Tuesday, April 21, 2015

around the bend

I’m edging closer to the full embrace of my next project. Step by baby step. How it goes is, I have a voice. A character. An idea. I wrangle some plot possibilities, and then abandon them. Wrangle, abandon, wrangle, abandon, and like that.

But meanwhile, I walk. Somehow, by walking, I can take the spits from the brain and absorb them. Through the skin, and into the nervous system. The ideas grab hold of muscle memory and the part of my body that knows, and alchemy begins.

Here is the endpoint of today’s walk. Time and circumstance required me to turn around before knowing what happens around that bend.


I’m going back tomorrow to find out.

Thursday, April 02, 2015

on the trail


Twenty-six years here and I'm still bowled over with the transformation each spring. The saturation of color, the bone-deep fecundity. A particular shade of the brightest of greens; the verdant rubber of new fir. Portland is known, normatively, for roses, but ferns, cedar, trillium and moss rule here this time of year.

Walking distance from my house are miles of trails through typical Pacific Northwest forest. If I wanted to spend a day in the woods, I could wander for hours, up hill, down hill, elevation changes amassing triple digits if we're talking feet. You want to knock off some steps? Come to my house. We'll send your Fitbit into apoplectic spasms.

Today, between projects like I am, and looking for inspiration for my next book, I decided to assuage my curiosity about the "ultimate Portland excursion."

I'm in that lovely early "dating" phase of my new project - the first 5,000 words where I cobble together snippets of ideas and then go hunt for context. In both The Moment Before and The Empress Chronicles, my characters (teenagers) tend to walk a lot. They move through landscapes that are sacred to me. They make decisions and come to realizations in some of my favorite places.

So many hours we writers spend at the desk. Our research is often conducted via search engine. Our insights are somewhat fueled by an imagination jacked by Twitter trends and the like. I'm not judging; it's just the way things are now.

For me, though, it's hard to access the deepest level of "what if" without a slog through the three-dimensional world. Maybe it's just that I'm at the mercy of my senses - all of them together. The chill cut of drizzle and wind against my ears. The variety of hues in a popular Oregon cultivar. The smell of decaying pine needles. The sound of a happy retriever churning the mud on a trail behind its person. Even the metallic taste of Bull Run water gurgling from a Benson bubbler. All of this is part of the training. The interstitial ingredients between desk sits that contribute the final product.

So, today, I went for an exploration - traipsed along the 4T on a cold spring morning, and it did not disappoint.

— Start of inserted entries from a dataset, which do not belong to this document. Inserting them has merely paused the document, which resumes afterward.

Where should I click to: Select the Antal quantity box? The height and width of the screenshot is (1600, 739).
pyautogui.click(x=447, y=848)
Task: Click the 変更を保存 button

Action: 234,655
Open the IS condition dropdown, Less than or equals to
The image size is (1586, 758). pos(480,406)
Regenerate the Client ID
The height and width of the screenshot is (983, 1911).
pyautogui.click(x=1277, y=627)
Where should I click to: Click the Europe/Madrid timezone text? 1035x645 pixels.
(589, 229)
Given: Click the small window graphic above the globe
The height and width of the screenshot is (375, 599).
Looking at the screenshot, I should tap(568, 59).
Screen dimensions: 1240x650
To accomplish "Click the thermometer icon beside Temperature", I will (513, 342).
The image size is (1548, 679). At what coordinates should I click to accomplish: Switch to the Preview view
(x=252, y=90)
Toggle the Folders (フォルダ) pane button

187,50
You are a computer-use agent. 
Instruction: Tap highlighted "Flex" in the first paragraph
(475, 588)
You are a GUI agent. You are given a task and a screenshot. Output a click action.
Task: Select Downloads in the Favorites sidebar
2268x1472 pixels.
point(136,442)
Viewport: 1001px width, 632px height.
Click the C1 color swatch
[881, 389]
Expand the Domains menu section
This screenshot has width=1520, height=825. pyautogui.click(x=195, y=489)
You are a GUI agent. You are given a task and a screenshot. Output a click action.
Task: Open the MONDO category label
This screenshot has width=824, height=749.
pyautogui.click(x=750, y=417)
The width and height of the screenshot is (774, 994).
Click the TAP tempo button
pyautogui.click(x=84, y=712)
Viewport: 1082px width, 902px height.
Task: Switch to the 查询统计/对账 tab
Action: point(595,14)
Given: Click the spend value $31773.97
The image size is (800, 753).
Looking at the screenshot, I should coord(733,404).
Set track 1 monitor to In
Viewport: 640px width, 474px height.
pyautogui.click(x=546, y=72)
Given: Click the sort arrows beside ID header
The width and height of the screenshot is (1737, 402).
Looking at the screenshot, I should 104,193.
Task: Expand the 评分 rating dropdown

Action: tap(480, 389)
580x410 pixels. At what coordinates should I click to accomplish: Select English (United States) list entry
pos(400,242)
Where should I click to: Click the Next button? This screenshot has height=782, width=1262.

I dropped my son at school, then parked the car in a downtown garage. Hopped on the MAX to the zoo, then trundled across the parking lot to where there's an overpass that spans above one of the busiest corridors in Portland. You have to actually walk down the onramp before connecting with the trail through the forest to the highest point of the West Hills. I will admit, that first quarter mile up this wooded muddy bank, all the highway traffic sounds below me, I was a little freaked. I mean, great place to kill a female walking alone on a trail. I didn't see another human on this initial leg, not one. But I did stop to catch my breath and snap a few pics of the amazing color wheel of trillium. Purple, pink, white - so astonishing in their diversity.

You get spit out on an intersection that's part of my daily travel (My friend Molly refers to this crossroads as Gas & God, a Shell station across from a Catholic School/Church). From here, you walk along the road a bit before connecting with the forest trail again - and then it's another uphill slog to the tippy-top.


Council Crest was gray today. Not much of a view (meaning - no Hood, no St. Helen's). I should say here that I was somewhat underdressed, but wanted to travel light. I knew the temp would climb a bit before I was done, and I hate having to tie my outerwear around me when it gets too warm. It was right about here where My fingers finally got warm though.


Then, after indulging in the bit of jerky I packed, I began the epic descent. Which was quite steep, and, because it's been raining, was somewhat perilous mud-wise. This was where I came up with some potential backstory for my supporting characters. This playground in the woods? A common Portland scene: ingenuity and natural resources combining to create this sort of Paleo kid space.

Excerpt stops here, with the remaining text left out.